**Collected data**

━━━━━━━━━━━━━━━━

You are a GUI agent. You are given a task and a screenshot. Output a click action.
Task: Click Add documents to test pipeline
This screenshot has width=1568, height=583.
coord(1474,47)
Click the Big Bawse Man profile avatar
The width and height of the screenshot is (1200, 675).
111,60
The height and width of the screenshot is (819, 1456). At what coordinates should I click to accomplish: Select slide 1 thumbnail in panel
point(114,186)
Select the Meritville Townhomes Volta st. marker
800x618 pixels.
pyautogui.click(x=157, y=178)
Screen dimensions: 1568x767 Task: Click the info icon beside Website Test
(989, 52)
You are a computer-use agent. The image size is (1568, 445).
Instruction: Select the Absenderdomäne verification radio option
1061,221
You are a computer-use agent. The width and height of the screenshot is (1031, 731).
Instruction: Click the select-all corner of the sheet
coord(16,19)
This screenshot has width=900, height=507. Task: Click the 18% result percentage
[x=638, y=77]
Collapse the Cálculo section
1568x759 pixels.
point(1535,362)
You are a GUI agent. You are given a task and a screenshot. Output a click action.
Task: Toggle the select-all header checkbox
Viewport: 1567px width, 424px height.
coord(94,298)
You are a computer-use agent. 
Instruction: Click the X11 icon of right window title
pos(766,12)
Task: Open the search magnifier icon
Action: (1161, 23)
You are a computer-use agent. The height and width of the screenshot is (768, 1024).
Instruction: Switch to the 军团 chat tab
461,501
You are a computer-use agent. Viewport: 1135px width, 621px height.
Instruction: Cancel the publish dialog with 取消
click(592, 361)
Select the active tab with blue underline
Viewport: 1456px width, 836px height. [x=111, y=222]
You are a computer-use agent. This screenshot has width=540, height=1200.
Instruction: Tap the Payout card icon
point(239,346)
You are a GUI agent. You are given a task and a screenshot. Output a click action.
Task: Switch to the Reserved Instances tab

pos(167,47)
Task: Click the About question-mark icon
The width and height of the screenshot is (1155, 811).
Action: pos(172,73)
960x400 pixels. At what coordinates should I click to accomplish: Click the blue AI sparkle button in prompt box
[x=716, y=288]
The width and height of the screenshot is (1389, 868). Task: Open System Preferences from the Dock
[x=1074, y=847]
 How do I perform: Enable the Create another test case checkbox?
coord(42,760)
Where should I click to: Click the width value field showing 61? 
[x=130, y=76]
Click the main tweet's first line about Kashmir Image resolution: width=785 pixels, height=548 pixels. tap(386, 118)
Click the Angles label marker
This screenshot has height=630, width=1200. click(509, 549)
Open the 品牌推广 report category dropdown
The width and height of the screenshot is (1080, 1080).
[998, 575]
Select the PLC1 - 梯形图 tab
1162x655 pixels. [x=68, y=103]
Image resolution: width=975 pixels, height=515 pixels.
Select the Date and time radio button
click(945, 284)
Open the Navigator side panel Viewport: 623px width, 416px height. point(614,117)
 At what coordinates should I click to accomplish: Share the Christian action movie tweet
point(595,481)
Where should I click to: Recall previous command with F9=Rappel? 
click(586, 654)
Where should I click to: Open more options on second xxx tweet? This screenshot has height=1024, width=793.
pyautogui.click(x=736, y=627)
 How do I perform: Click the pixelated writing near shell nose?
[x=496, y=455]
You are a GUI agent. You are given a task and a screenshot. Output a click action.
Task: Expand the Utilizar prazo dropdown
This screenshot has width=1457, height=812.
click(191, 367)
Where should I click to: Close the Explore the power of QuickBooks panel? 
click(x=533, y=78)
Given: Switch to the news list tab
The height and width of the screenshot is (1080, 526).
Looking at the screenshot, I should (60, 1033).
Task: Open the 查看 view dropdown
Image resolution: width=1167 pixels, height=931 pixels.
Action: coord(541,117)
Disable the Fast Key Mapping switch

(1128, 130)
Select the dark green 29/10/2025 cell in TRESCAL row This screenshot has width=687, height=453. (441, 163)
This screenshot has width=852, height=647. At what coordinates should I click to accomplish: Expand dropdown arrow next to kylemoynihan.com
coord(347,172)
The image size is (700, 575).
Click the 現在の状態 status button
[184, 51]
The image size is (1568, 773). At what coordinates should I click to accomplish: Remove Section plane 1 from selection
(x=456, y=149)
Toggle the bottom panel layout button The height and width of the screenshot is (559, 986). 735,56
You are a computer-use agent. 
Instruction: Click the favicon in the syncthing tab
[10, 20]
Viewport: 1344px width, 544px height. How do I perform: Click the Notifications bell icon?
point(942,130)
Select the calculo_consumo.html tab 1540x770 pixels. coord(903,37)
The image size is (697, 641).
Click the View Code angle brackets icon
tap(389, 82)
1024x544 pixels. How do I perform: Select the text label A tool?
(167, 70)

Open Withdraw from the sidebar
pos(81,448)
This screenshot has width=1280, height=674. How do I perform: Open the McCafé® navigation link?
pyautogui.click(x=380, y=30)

━━━━━━━━━━━━━━━━

Extract exactly the leading lines of the data, stopping at and including the line with "Select the Meritville".

**Reply to the task**
You are a GUI agent. You are given a task and a screenshot. Output a click action.
Task: Click Add documents to test pipeline
This screenshot has width=1568, height=583.
coord(1474,47)
Click the Big Bawse Man profile avatar
The width and height of the screenshot is (1200, 675).
111,60
The height and width of the screenshot is (819, 1456). At what coordinates should I click to accomplish: Select slide 1 thumbnail in panel
point(114,186)
Select the Meritville Townhomes Volta st. marker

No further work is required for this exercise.